Los argentinos cambiaron su forma de habitar y decorar los espacios: hoy priorizan muebles multifunción, materiales nobles y ambientes más cómodos, cálidos y pensados para la vida cotidiana.
Ya no se compra un mueble solo para llenar un ambiente. En la Argentina actual, equipar la casa se volvió una decisión mucho más racional, atravesada por el diseño, la practicidad, el confort y, sobre todo, por el aprovechamiento inteligente del espacio.
Durante años, renovar el hogar estaba asociado a grandes momentos de la vida: una mudanza, un casamiento o la llegada a una casa más grande. Pero esa lógica cambió. Hoy, incluso en departamentos pequeños, el hogar se transforma constantemente y cada objeto tiene que cumplir más de una función.

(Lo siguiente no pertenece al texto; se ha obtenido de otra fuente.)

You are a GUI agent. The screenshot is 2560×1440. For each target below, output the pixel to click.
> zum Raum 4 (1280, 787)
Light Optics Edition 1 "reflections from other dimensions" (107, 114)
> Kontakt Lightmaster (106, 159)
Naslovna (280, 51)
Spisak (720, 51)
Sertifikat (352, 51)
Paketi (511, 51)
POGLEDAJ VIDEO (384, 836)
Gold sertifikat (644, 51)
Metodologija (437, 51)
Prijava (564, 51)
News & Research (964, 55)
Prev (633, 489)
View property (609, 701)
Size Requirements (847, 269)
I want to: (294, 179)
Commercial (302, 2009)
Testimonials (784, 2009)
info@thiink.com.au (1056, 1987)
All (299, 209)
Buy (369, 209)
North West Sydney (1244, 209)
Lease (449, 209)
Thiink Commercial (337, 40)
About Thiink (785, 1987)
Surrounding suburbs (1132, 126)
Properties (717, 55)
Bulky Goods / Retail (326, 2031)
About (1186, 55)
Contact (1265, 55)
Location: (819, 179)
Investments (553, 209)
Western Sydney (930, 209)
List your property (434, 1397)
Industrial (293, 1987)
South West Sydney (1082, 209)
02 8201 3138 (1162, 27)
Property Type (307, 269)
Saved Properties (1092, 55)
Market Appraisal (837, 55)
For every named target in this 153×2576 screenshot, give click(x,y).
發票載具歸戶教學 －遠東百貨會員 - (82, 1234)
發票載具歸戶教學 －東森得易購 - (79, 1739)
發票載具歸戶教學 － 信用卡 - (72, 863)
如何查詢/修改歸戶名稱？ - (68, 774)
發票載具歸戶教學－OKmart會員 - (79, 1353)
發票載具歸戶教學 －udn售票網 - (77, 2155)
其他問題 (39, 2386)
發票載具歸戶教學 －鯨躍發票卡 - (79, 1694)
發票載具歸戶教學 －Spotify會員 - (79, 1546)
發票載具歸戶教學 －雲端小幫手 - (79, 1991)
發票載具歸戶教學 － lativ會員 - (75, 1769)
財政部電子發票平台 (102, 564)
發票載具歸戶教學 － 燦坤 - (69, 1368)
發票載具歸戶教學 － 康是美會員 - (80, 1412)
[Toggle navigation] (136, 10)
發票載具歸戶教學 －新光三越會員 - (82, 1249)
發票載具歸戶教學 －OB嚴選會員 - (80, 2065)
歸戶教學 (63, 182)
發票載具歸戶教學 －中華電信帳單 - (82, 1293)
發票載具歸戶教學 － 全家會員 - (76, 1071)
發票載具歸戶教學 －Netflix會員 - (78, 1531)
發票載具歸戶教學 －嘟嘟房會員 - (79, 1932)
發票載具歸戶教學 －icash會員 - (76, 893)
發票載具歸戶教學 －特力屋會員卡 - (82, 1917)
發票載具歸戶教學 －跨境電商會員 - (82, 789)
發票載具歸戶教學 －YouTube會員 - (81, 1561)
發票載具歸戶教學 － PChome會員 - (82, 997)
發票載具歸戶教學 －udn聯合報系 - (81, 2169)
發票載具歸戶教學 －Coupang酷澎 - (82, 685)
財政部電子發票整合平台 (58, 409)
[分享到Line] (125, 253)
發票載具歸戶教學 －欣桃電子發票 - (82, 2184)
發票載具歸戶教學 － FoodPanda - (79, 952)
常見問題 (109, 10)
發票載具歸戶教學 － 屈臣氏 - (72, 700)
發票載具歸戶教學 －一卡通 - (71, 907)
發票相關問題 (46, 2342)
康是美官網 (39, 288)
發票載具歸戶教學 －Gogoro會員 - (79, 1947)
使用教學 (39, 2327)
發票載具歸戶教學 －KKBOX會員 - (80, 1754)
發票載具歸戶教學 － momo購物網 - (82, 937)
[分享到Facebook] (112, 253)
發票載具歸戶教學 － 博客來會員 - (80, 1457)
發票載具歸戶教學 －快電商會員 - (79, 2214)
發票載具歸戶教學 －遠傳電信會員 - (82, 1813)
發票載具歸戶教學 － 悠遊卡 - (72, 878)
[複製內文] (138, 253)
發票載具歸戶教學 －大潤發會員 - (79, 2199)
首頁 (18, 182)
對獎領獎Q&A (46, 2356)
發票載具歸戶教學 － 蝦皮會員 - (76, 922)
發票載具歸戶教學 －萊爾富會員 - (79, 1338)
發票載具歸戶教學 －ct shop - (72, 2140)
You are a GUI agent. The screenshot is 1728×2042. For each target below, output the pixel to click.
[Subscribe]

En un contexto donde los metros cuadrados son cada vez más limitados y el presupuesto obliga a elegir con cuidado, el consumidor ya no prioriza únicamente la estética. Antes de comprar, aparecen preguntas mucho más concretas: cuánto dura, cuánto espacio ocupa y si realmente resuelve una necesidad cotidiana.
Por eso crecieron las propuestas modulares, plegables y multifunción. Mesas que se agrandan, sillones con guardado, escritorios integrados y bibliotecas que aprovechan rincones antes desaprovechados son parte de una tendencia que redefine la manera de habitar los espacios urbanos.
Adiós al minimalismo frío
También cambió la estética. El estilo excesivamente minimalista y rígido empieza a perder terreno frente a ambientes más cálidos y personales. Los tonos naturales, las maderas claras, las texturas y las formas orgánicas ganan protagonismo en livings, dormitorios y comedores.
La idea ya no es construir una casa “de catálogo”, sino espacios que transmitan comodidad y tengan identidad propia. Ambientes más reales, menos perfectos y pensados para ser vividos.
Consumo consciente y búsqueda de calidad
La sustentabilidad también empezó a influir en las decisiones de compra, especialmente entre consumidores jóvenes y urbanos. Cada vez más personas consultan por materiales reciclables, producción local o maderas certificadas.
Aunque el precio sigue siendo determinante, las marcas saben que ignorar estas demandas puede afectar su imagen. La durabilidad y la calidad percibida hoy pesan tanto como el diseño.
Cómo compran hoy los argentinos
El recorrido de compra también cambió por completo. El consumidor descubre un producto en redes sociales, compara precios en marketplaces, mira reseñas y recién después visita el local físico para ver colores, materiales y terminaciones.
Lejos de desaparecer, el showroom pasó a convertirse en la última etapa de una decisión mucho más investigada y planificada.
En ese contexto, la industria del mueble atraviesa un momento de transformación. Varias empresas del sector presentarán sus novedades en Artefacta, la feria que se realizará en junio en La Rural, con propuestas pensadas para un consumidor más exigente y menos impulsivo.